Sur n’importe quelle autre fille, cette tenue déguenillée aurait eu l’air d’appartenir à une clocharde en maraude, mais sur Theodora elle devenait parure de reine et faisait ressortir son visage en forme de cœur et ses traits délicats. Avec son teint ivoire, ses yeux bleu profond et son opulente chevelure aile-de-corbeau, c’était une créature remarquable, indiciblement jolie. Sa beauté avait une aura encore plus bienfaisante lorsqu’elle souriait, mais cela avait peu de chances de se produire ce matin-là.

— Souris, dit Oliver Hazard-Perry en portant une petite tasse d’espresso à ses lèvres. Quoi qu’il arrive, ou non, ça nous aura au moins fait des petites vacances. Et puis la ville est sublime, non ? Allez, reconnais quand même que Venise, c’est carrément mieux que le labo de physique-chimie.

Oliver était le meilleur ami de Theodora depuis l’enfance. C’était un grand jeune homme élégant, dégingandé, aux cheveux flottants, au sourire facile, doté d’un doux regard noisette. Il était son confident, son complice et, comme elle l’avait récemment appris, son Intermédiaire humain. Traditionnellement, les Intermédiaires étaient les assistants des vampires, des sortes de serviteurs de luxe. Oliver s’était révélé précieux pour les amener de New York à Venise en si peu de temps. Il était parvenu à convaincre son père de les laisser l’accompagner en voyage d’affaires en Europe.

Malgré les paroles encourageantes d’Oliver, Theodora était d’humeur maussade. C’était leur dernier jour à Venise et ils n’avaient rien trouvé. Le lendemain, ils s’envoleraient pour New York bredouilles, et leur voyage aurait été un échec complet.

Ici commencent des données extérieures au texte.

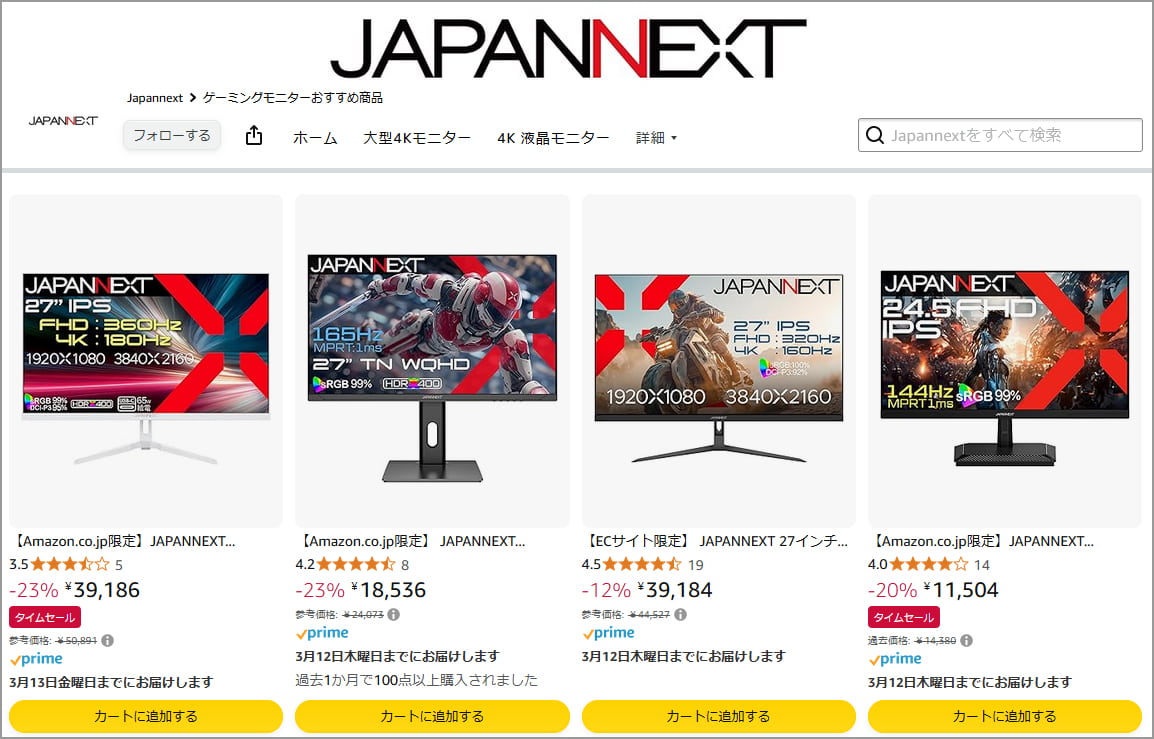The height and width of the screenshot is (739, 1154).
Task: Click the share icon next to the follow button
Action: click(x=254, y=135)
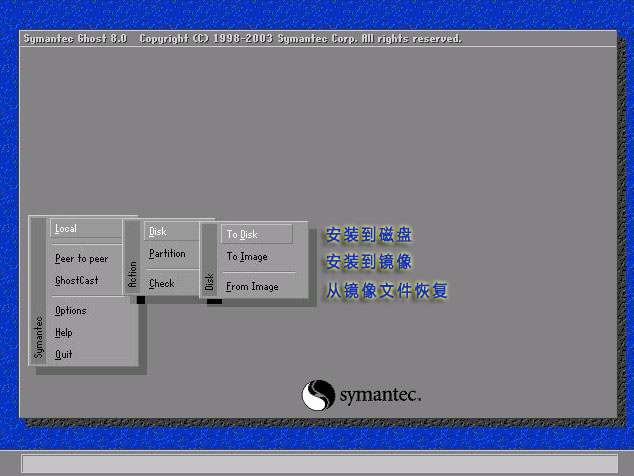
Task: Choose the highlighted To Disk option
Action: [x=242, y=234]
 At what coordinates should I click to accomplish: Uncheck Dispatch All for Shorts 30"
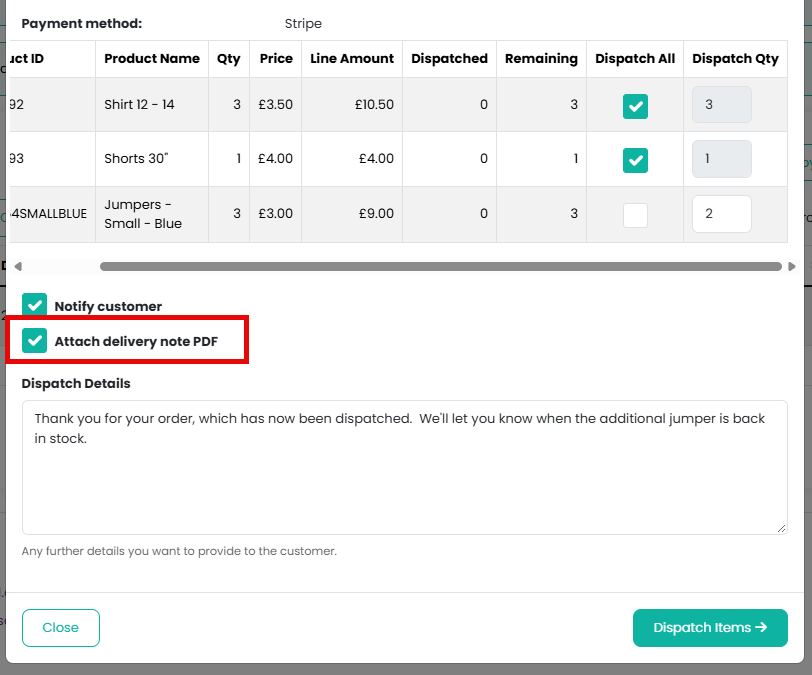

Elle se mit à arracher l’étiquette de sa bouteille de San Pellegrino, en prenant soin de la déchirer en une longue et fine bande de papier vert. Elle n’était pas prête à renoncer si vite, tout simplement.

Presque deux mois plus tôt, la grand-mère de Theodora, Cordelia Van Alen, avait été attaquée par un sang-d’argent : les sang-d’argent étaient les ennemis mortels des vampires sang-bleu. Theodora avait appris de sa bouche que, comme les sang-bleu, les sang-d’argent étaient des anges déchus, condamnés à vivre leur vie éternelle sur Terre. Toutefois, à la différence des sang-bleu, les vampires sang-d’argent avaient juré fidélité au prince des cieux en exil, Lucifer en personne, et avaient refusé de se plier au Code des vampires, un règlement éthique draconien dont les sang-bleu espéraient qu’il leur permettrait un jour de regagner le paradis.

Cordelia était la tutrice légale de Theodora. Cette dernière n’avait jamais connu ses parents : son père était mort avant sa naissance, et sa mère était tombée dans le coma peu après lui avoir donné le jour. Pendant la plus grande partie de son enfance, Cordelia s’était montrée froide et distante avec elle, mais c’était la seule famille qu’elle eût au monde et, pour le meilleur et pour le pire, elle avait aimé sa grand-mère.

— Elle était sûre qu’il serait ici, dit Theodora d’un air abattu en jetant des miettes de pain aux pigeons qui s’étaient rassemblés sous leur table.